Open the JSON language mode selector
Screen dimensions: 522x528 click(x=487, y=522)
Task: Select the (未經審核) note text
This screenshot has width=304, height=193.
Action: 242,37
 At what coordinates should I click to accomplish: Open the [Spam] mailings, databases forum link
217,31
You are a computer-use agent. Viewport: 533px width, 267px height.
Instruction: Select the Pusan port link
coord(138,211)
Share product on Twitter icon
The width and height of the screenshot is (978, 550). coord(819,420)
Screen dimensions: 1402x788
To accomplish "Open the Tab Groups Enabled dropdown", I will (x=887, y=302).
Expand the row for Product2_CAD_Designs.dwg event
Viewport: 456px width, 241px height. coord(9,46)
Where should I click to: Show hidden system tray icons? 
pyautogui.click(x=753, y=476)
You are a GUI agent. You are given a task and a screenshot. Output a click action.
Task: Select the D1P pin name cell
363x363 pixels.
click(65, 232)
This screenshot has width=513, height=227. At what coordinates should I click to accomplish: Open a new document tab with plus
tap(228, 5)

━━━━━━━━

(WHAT YOU HAVE TO DO):
All the entries above need to be reproduced exactly.

(ANSWER TO THE EXERCISE):
Open the JSON language mode selector
Screen dimensions: 522x528 click(x=487, y=522)
Task: Select the (未經審核) note text
This screenshot has width=304, height=193.
Action: 242,37
 At what coordinates should I click to accomplish: Open the [Spam] mailings, databases forum link
217,31
You are a computer-use agent. Viewport: 533px width, 267px height.
Instruction: Select the Pusan port link
coord(138,211)
Share product on Twitter icon
The width and height of the screenshot is (978, 550). coord(819,420)
Screen dimensions: 1402x788
To accomplish "Open the Tab Groups Enabled dropdown", I will (x=887, y=302).
Expand the row for Product2_CAD_Designs.dwg event
Viewport: 456px width, 241px height. coord(9,46)
Where should I click to: Show hidden system tray icons? 
pyautogui.click(x=753, y=476)
You are a GUI agent. You are given a task and a screenshot. Output a click action.
Task: Select the D1P pin name cell
363x363 pixels.
click(65, 232)
This screenshot has width=513, height=227. At what coordinates should I click to accomplish: Open a new document tab with plus
tap(228, 5)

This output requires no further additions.